Scleraxis (scx) is a basic helix‐loop‐helix transcription factor involved in TGF‐β1 induced collagen expression and fibrosis. Recent studies have implicated scx to play a role in regulating collagen synthesis in differentiated fibroblast. However, scx role in myocardial infarction (MI) and cardiac remodeling is unknown. Moreover, Angiotensin II (AngII) is a known mediator of collagen expression in MI. Therefore, it's interesting to examine the effects of AngII on scx using cardiac myofibroblasts (myoFb) isolated from the site of 28‐day post‐MI rat heart; these cells are implicated in adverse remodeling and fibrosis at the site of MI. In the present study, we used primary cultures of adult rat cardiac myoFb isolated from the site of 28‐day post‐MI heart and confluent myoFb were treated with (10 −7 M) AngII, AngII + Losartan (AngII type 1 [AT1] receptor blocker) and an untreated control group.

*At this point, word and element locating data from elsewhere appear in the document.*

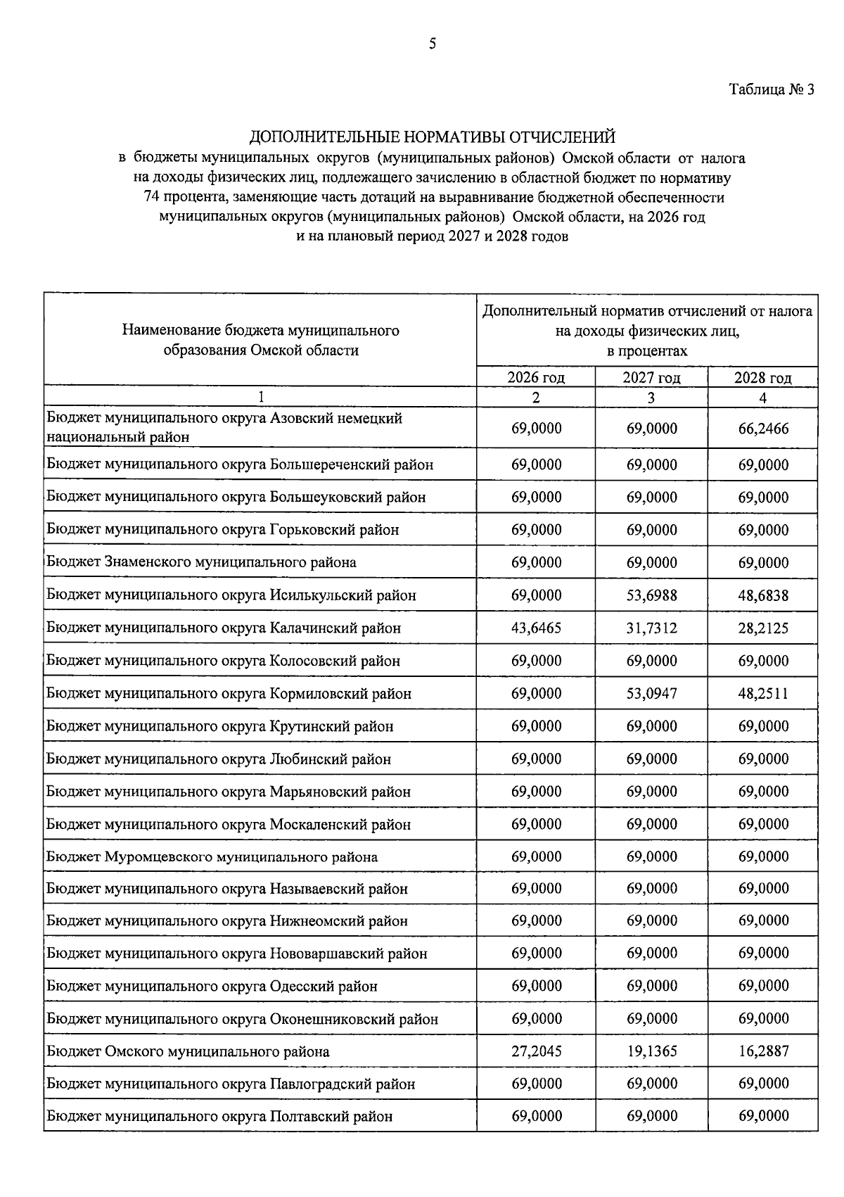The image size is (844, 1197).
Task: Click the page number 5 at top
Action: pos(433,44)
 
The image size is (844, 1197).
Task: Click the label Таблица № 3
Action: pos(771,90)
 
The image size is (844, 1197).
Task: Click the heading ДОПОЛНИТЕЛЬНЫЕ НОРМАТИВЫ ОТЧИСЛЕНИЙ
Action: pos(433,136)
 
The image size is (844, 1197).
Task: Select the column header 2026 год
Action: pos(536,378)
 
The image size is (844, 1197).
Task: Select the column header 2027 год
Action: pos(651,378)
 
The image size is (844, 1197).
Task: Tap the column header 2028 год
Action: pos(763,378)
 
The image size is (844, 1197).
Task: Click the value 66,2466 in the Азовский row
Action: pos(763,428)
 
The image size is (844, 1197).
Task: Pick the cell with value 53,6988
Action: pos(651,595)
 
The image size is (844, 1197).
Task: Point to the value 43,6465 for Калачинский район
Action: pos(536,628)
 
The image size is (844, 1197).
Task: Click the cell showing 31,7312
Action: pos(651,628)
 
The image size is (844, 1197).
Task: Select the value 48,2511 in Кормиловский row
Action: pos(763,693)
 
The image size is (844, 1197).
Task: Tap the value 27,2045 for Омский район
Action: pos(536,1051)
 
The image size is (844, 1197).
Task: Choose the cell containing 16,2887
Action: pos(763,1051)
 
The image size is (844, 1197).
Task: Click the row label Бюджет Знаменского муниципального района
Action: pos(202,562)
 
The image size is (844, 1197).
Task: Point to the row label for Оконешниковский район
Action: pos(243,1019)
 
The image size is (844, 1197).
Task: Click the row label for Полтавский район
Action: pos(220,1116)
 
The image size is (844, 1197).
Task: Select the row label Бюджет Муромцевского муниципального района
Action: pos(212,856)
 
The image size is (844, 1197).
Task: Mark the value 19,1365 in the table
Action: pos(651,1051)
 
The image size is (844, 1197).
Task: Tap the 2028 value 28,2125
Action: pos(763,628)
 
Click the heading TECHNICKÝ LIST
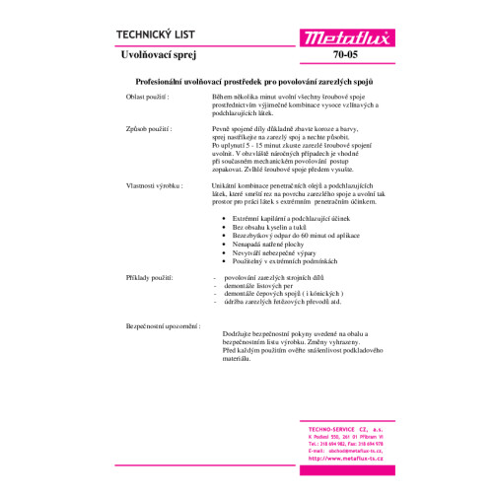pyautogui.click(x=156, y=32)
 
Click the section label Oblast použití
pyautogui.click(x=146, y=99)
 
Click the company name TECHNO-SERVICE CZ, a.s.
pyautogui.click(x=340, y=430)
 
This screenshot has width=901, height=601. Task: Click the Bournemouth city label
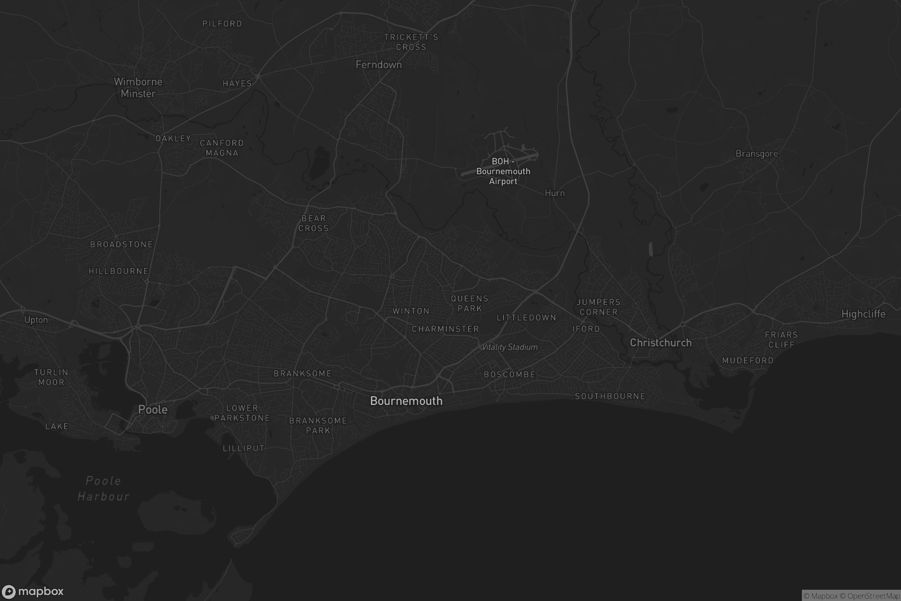click(x=406, y=401)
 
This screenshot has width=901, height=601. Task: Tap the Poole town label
click(x=153, y=409)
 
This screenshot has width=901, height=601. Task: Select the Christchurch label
click(x=661, y=343)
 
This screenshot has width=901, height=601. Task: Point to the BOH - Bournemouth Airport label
click(x=503, y=171)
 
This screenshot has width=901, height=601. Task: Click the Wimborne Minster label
click(x=138, y=88)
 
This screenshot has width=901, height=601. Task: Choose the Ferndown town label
click(x=378, y=65)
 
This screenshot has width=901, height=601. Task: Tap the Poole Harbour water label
click(x=104, y=489)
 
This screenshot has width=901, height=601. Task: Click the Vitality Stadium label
click(x=509, y=347)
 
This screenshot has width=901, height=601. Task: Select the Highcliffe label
click(x=863, y=314)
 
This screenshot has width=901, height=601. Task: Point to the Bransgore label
click(x=756, y=154)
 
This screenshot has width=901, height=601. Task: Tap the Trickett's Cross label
click(x=411, y=42)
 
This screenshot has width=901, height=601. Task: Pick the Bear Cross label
click(x=313, y=223)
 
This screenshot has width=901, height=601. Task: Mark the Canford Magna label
click(x=222, y=148)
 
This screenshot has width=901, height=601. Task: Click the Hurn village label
click(x=555, y=193)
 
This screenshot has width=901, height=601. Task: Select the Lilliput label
click(x=244, y=448)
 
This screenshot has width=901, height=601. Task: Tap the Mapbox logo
click(x=32, y=591)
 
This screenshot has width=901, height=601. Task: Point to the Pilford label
click(x=222, y=24)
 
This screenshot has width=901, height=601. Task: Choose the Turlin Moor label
click(x=51, y=377)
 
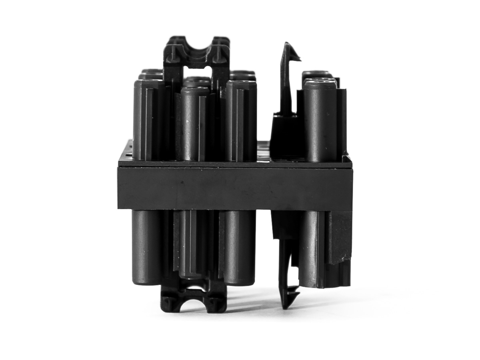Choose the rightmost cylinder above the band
[x=320, y=120]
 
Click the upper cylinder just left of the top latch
[x=241, y=120]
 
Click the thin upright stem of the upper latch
[x=286, y=84]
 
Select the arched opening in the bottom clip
[x=194, y=306]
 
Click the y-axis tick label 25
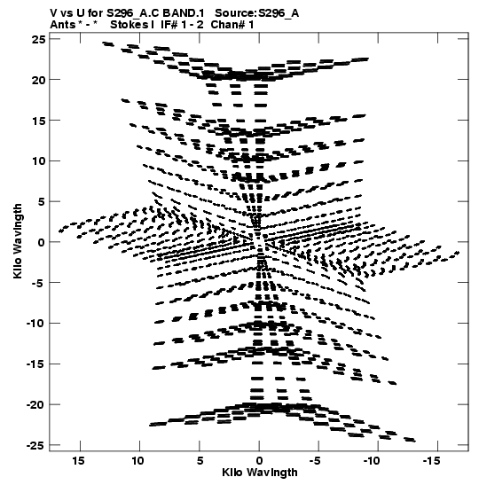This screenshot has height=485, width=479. [38, 40]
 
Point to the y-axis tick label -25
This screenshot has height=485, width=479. [35, 446]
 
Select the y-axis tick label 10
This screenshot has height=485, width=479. [38, 161]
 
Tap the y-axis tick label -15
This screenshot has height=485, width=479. [35, 364]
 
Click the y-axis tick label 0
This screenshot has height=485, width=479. [42, 243]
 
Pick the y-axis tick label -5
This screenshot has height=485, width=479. [38, 283]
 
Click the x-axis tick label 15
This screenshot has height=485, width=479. [79, 461]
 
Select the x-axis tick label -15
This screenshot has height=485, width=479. [431, 461]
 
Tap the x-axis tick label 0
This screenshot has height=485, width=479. [259, 461]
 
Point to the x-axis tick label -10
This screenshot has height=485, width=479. [372, 461]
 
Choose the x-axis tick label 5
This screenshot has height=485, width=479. [200, 461]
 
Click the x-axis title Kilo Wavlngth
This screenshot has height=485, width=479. [260, 473]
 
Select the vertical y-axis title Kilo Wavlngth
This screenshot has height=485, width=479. [18, 241]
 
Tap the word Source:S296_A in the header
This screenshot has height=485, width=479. [257, 13]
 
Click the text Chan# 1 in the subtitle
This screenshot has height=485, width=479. [232, 25]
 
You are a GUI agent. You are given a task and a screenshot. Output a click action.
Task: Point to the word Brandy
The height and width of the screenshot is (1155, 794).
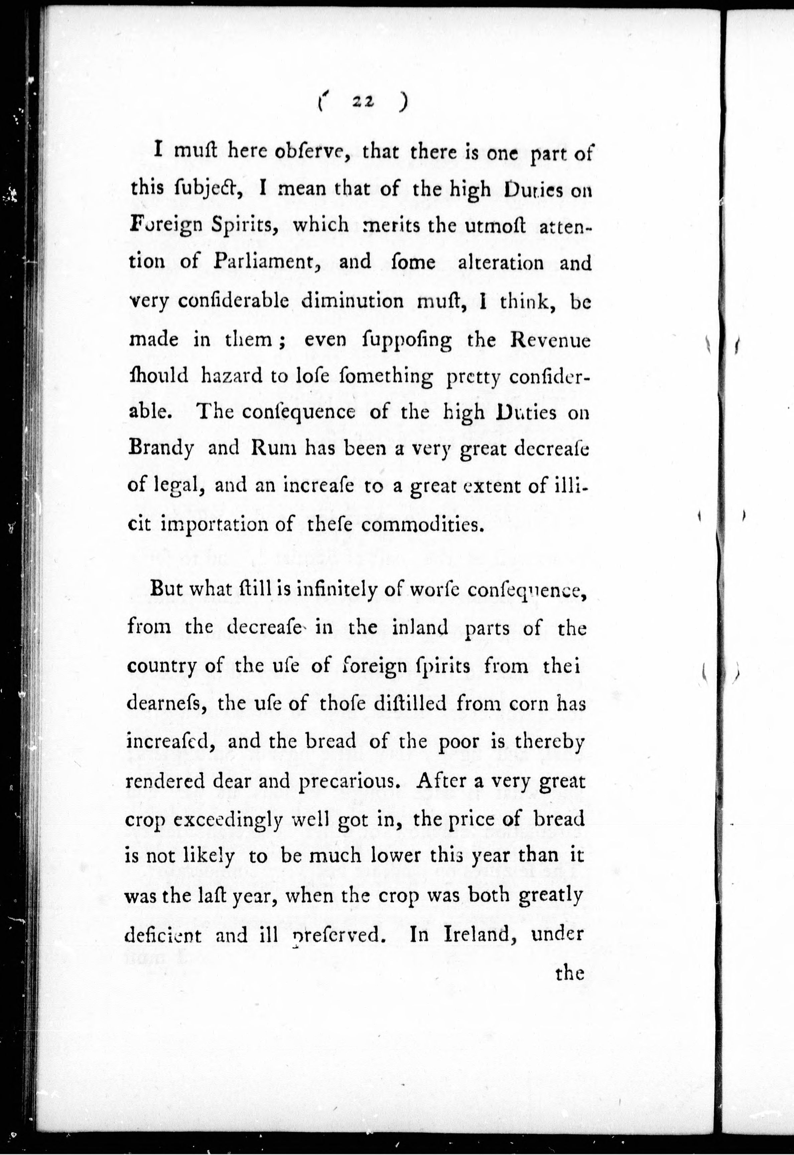tap(161, 449)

Our results from both western blot and qRT‐PCR illustrated significant up regulation (p<0.05) of scx expression at gene and protein levels in the presence of AngII. Losartan treatment (1μM) abrogated the AngII induced expression of scx in cardiac myoFb in AngII + Losartan group. The data presented demonstrates that AngII effects are mediated by AT1 receptor and AngII modulates scx expression either directly or indirectly via TGF‐β1.